%%

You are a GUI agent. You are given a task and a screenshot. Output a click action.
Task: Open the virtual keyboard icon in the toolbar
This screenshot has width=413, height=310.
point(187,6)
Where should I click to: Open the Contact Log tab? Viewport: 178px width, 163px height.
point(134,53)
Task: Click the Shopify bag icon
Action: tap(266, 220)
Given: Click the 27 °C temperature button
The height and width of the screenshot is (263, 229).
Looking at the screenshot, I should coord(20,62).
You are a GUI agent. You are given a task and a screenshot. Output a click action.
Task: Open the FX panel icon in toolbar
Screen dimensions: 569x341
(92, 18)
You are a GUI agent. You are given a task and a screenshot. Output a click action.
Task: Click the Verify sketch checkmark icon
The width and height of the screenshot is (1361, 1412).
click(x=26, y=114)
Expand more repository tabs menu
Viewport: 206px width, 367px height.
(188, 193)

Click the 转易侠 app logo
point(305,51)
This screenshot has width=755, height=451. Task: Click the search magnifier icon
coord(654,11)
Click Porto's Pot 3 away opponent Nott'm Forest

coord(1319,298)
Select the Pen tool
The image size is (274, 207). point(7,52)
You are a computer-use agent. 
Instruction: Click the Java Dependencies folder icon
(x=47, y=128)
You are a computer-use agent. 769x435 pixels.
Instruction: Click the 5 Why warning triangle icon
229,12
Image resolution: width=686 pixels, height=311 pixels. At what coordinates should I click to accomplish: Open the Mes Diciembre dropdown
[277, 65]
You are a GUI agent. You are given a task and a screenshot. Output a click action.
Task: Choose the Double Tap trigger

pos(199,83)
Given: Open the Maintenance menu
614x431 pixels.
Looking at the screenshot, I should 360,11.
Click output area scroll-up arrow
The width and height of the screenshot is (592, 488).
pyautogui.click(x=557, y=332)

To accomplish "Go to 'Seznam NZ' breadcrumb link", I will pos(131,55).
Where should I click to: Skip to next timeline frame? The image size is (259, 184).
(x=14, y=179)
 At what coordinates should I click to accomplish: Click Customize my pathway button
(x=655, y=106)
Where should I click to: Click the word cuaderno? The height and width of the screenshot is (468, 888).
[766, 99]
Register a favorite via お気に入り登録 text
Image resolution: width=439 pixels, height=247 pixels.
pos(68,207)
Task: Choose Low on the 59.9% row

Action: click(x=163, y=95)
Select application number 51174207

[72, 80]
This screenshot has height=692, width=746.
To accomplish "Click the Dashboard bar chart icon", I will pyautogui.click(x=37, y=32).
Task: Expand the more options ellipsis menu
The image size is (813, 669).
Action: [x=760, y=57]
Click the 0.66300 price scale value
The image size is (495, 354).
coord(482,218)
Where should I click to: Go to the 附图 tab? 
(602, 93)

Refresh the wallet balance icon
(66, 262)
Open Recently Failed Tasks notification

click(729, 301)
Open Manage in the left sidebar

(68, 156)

%%

• WHAT NEEDS TO BE DONE: Which lines of the material above hold the string "computer"? Pull them out.

• SOLUTION TO THIS PROBLEM:
You are a computer-use agent. 
You are a computer-use agent. 769x435 pixels.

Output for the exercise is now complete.